What needs to be done: Scan the entries below for the word "header" and copy every line where it turns up.

Source records:
——

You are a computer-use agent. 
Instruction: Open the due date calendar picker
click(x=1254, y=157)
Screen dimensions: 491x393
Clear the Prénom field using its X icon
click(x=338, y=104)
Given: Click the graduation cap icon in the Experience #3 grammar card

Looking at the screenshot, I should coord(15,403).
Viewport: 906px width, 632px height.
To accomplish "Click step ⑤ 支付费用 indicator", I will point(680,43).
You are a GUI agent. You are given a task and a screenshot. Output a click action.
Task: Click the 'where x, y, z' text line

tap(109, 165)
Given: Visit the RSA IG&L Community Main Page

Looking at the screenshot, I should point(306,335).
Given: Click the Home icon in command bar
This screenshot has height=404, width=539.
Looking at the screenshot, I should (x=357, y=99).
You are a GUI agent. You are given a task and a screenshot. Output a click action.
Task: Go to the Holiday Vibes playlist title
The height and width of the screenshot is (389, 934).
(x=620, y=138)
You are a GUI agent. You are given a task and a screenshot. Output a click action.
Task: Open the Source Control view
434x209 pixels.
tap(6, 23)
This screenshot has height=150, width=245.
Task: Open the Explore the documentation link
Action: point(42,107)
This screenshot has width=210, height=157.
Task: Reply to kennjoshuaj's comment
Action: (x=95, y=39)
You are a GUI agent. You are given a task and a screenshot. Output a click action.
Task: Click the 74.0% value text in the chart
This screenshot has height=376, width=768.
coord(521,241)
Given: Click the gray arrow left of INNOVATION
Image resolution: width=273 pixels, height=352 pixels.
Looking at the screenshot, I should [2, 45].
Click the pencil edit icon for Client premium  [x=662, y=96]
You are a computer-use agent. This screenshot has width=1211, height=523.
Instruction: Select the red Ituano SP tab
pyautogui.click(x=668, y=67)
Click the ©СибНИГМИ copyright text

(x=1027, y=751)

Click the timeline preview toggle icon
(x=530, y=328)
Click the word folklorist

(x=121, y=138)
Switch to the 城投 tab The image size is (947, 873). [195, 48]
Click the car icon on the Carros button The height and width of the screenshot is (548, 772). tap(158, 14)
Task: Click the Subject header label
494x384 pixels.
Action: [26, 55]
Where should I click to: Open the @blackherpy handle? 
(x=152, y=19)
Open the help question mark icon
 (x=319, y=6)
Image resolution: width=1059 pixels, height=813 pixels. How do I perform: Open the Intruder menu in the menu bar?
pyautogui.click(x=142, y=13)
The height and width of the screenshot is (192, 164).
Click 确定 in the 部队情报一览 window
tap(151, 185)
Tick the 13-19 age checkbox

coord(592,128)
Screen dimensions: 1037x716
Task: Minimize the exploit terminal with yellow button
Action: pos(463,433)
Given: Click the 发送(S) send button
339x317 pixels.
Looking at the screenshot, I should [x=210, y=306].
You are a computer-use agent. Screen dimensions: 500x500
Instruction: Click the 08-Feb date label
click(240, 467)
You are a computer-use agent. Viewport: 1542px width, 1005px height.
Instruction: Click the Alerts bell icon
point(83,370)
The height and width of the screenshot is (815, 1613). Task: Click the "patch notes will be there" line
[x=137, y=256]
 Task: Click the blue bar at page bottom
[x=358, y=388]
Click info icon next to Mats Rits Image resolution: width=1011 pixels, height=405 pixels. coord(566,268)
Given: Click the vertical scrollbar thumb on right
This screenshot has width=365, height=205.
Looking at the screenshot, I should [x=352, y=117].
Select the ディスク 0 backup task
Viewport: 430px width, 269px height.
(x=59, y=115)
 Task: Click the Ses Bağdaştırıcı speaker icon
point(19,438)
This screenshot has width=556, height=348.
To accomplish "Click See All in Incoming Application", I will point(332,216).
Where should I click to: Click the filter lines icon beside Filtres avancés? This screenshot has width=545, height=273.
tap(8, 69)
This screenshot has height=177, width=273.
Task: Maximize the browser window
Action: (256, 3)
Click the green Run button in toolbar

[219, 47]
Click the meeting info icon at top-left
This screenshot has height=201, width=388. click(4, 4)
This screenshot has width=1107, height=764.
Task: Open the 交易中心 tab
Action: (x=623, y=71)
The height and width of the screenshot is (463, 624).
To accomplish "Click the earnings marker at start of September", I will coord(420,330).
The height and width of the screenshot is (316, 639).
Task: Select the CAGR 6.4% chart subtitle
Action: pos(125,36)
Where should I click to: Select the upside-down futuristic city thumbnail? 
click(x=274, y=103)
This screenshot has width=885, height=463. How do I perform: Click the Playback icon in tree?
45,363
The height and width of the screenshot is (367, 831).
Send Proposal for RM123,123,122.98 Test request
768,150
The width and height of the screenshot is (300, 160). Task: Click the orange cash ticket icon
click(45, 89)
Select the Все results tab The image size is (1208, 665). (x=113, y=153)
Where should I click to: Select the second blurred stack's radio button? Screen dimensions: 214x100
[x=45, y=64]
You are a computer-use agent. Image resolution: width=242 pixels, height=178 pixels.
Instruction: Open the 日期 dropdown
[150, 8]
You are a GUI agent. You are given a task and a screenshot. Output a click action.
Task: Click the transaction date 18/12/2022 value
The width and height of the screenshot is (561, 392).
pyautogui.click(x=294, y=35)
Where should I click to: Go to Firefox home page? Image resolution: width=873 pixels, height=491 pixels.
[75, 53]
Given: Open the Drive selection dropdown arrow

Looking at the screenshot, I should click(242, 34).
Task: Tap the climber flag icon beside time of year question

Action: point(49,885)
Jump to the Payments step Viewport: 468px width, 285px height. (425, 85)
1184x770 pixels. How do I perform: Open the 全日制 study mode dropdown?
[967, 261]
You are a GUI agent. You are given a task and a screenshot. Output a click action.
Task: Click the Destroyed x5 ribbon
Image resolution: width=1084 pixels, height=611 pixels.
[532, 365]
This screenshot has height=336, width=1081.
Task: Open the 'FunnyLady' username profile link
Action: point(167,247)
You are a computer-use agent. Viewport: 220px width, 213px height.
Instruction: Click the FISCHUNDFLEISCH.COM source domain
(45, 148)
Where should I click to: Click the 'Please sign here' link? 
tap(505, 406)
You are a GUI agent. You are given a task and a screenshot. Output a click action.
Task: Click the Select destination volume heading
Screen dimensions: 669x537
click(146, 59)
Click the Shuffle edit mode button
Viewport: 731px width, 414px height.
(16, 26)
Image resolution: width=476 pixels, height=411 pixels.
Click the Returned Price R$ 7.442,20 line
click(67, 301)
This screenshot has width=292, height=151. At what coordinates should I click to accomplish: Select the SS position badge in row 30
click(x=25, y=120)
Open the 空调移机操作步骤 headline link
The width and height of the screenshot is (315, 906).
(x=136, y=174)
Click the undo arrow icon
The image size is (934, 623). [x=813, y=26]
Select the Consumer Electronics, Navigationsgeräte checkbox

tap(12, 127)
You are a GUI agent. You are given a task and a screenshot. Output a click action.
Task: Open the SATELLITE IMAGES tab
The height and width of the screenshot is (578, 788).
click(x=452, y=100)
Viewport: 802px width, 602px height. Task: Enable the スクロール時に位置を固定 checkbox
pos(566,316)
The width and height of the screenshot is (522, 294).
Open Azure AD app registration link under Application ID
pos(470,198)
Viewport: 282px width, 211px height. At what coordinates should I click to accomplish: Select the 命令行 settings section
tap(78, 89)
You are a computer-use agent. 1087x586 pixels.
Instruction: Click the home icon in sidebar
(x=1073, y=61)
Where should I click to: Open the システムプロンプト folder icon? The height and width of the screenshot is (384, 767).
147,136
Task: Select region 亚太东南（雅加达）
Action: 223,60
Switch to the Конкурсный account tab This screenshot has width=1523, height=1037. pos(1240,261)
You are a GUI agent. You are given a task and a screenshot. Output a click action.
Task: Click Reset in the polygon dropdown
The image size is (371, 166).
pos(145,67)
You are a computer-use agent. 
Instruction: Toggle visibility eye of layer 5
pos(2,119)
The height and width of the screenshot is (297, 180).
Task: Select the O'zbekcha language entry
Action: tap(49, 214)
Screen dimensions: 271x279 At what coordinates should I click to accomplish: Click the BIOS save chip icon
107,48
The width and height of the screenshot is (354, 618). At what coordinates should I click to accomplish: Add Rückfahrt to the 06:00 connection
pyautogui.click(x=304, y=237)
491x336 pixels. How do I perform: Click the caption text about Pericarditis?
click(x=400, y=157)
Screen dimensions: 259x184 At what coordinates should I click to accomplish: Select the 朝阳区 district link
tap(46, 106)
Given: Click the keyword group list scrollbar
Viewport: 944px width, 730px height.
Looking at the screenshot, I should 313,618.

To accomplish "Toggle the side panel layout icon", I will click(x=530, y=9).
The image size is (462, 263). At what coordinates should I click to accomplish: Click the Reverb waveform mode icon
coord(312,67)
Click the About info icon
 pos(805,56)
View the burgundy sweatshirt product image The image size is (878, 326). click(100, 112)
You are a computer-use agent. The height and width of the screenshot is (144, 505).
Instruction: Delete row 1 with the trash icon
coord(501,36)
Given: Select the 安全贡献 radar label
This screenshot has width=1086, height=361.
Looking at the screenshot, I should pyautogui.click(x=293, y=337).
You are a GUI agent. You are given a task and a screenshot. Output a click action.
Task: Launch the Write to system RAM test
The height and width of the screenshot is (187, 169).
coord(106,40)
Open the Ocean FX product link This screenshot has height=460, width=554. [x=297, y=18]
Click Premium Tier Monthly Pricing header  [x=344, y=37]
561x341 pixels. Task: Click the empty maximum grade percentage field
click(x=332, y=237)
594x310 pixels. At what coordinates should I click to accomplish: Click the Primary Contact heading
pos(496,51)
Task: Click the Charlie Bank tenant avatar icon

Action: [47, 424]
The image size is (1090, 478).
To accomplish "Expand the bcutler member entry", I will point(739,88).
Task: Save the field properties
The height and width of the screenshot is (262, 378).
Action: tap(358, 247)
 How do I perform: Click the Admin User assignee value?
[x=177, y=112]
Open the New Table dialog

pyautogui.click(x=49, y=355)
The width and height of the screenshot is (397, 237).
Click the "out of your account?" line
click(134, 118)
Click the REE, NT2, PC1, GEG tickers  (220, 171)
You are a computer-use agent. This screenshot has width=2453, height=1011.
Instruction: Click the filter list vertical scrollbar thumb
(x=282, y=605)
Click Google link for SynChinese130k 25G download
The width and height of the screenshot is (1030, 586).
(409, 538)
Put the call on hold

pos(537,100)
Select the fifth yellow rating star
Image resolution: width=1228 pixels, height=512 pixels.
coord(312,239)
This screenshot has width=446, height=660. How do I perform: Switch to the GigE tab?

——

Exercise answer:
Task: Click the Subject header label
Click Premium Tier Monthly Pricing header  [x=344, y=37]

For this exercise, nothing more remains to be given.